_Problem_. For the listing below, output exactly the lines from the line with "[Go to Linkedin-in page] (638, 1735)" up to and including the line with "[Close dialog] (357, 1154)", and no other lines.

_Entries supplied_.

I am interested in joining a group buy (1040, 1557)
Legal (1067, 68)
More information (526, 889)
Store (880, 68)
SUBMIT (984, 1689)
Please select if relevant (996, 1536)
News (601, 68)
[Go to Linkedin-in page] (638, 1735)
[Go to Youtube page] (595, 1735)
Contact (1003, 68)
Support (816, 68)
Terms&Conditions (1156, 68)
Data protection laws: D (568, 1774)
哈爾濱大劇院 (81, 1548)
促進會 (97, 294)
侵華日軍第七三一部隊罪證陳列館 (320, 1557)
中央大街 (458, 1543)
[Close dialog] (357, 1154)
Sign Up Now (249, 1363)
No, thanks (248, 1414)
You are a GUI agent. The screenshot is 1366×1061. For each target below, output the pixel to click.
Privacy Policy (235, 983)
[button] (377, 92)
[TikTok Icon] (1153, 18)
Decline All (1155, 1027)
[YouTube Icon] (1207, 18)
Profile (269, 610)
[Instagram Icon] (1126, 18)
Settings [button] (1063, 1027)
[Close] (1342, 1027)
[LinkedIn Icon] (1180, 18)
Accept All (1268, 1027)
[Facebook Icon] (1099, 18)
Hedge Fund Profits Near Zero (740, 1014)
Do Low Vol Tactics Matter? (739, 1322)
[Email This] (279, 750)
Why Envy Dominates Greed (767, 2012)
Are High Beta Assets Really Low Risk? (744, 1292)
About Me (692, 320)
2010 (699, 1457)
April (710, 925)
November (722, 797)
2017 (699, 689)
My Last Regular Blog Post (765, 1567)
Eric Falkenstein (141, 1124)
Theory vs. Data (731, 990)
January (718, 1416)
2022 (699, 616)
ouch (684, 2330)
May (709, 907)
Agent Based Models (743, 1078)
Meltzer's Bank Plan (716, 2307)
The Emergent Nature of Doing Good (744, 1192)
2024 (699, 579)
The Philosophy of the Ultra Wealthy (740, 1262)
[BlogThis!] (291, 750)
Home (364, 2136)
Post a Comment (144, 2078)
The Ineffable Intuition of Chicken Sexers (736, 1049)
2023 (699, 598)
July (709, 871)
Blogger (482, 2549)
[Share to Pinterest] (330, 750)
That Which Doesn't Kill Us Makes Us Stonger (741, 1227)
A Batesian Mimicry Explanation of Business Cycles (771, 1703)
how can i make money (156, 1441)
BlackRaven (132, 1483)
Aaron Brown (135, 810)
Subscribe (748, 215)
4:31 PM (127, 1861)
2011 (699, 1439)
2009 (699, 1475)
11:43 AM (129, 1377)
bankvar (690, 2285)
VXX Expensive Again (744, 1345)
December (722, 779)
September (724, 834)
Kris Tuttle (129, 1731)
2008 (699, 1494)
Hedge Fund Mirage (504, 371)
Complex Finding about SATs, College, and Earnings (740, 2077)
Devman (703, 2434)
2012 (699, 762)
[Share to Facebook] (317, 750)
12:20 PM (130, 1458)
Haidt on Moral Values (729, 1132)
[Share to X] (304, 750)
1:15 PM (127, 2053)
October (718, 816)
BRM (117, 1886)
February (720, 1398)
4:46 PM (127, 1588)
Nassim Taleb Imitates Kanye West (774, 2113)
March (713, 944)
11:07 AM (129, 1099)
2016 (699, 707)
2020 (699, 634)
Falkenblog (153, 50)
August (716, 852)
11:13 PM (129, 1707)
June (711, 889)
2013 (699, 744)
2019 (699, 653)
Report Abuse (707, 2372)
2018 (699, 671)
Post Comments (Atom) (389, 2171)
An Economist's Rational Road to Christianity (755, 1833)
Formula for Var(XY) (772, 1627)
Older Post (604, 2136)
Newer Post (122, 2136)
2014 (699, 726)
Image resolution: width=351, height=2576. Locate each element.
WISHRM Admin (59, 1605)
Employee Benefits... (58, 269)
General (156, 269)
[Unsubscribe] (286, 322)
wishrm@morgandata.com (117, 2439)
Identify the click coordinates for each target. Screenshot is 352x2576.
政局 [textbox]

_Response_.
[Go to Linkedin-in page] (638, 1735)
[Go to Youtube page] (595, 1735)
Contact (1003, 68)
Support (816, 68)
Terms&Conditions (1156, 68)
Data protection laws: D (568, 1774)
哈爾濱大劇院 (81, 1548)
促進會 (97, 294)
侵華日軍第七三一部隊罪證陳列館 (320, 1557)
中央大街 (458, 1543)
[Close dialog] (357, 1154)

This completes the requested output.